Last week I received my first check from a client for whom I am doing gamification and project management consulting. We had agreed that I would be paid a set amount every two weeks as payment for twenty hours of consulting per week, and on the first day of the third week, he handed me a paycheck. No invoices. No delays. No discrepancies. No arguments. It was amazing!
But why should it be amazing? Isn’t that the way it’s supposed to work — the way that we agreed on?
Unfortunately, consultation and other freelance work often doesn’t work out the way it was agreed on.
Last year I worked as a subcontractor for a company that was engaged to design and iPad app for a client. I performed my work on the project, and the client paid the contractor for whom I had worked. However, the contractor was in deep debt due to other projects suddenly being cancelled and wound up using the money paid for the iPad app I worked on to other subtractors from previous projects to whom he owed money. The contractor keeps telling me me that he plans to pay me when he has the money, but after a year or so, my hopes aren’t high.

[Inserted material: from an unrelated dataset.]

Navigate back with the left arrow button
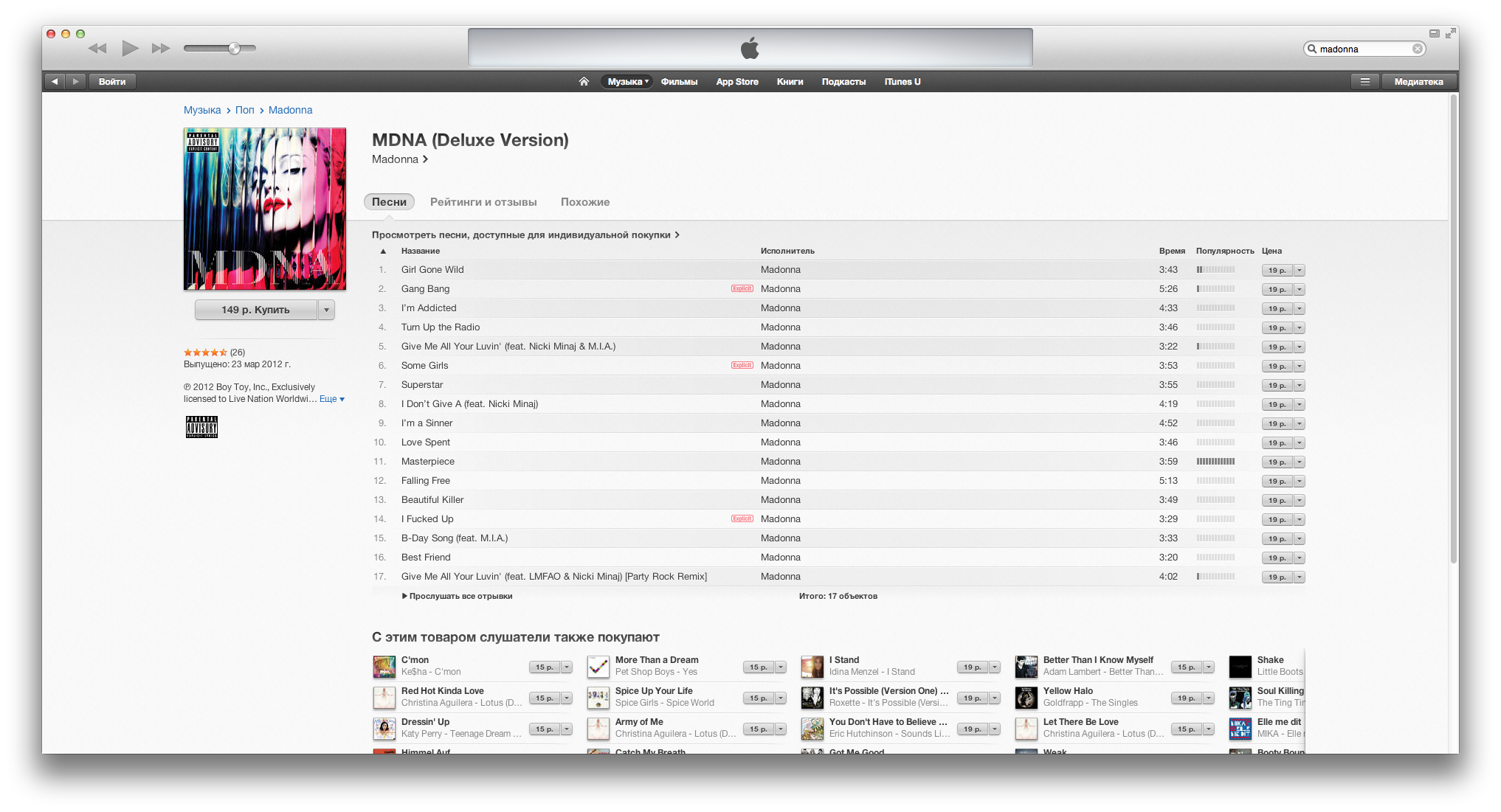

Look, the game business is volatile, and stuff happens. I’ve been laid off enough times from full-time jobs at financially-strapped companies to understand that. Even well-intentioned employers and contractors can’t always fulfill their obligations on time.
But then there’s the client for whom I worked about six months ago. He ran a start-up company, and like the client I’m working for now, wanted a gamification expert to improve his app’s engagement and loyalty. We negotiated a bit, and we eventually agreed that I would be paid a discounted rate monthly until he was fully-funded and then my full-rate after he was fully-funded. Before signing the agreement, I asked him how he was funded currently, and he assured me that he was self-funded sufficiently until we developed an MVP of his app, which he would use to get full funding.
I consulted with him for a month and then sent him my first invoice. After the invoice arrived, he called me to say that he was holding an urgent meeting with everyone involved with the project first thing in the morning. The next day, everyone else arrived, wondering what was so urgent. Last to walk in was my client, who began the meeting by saying, “I want to thank everyone for deferring payment until we get funded…” I immediately resigned from the project, as deferred payment was not one of the terms of our agreement.
While contractors often wind up inadvertently working for free due to unfortunate circumstances, there are those out there who expect people to work for them for free, apparently thinking that the world should feel obligated to support their hopes and dreams. I’ve lost count of the times I’ve been asked, “Where can I find programmers and artists to work on my project for free, and then I’ll split the revenues with them when it launches?”
Work is usually only worth what you pay for it, and I can promise you that I’m going to be continue putting in my very best effort to the gentleman who paid me on time. In fact, I’ll do everything I can to ensure that he concludes that it was the best investment he ever made.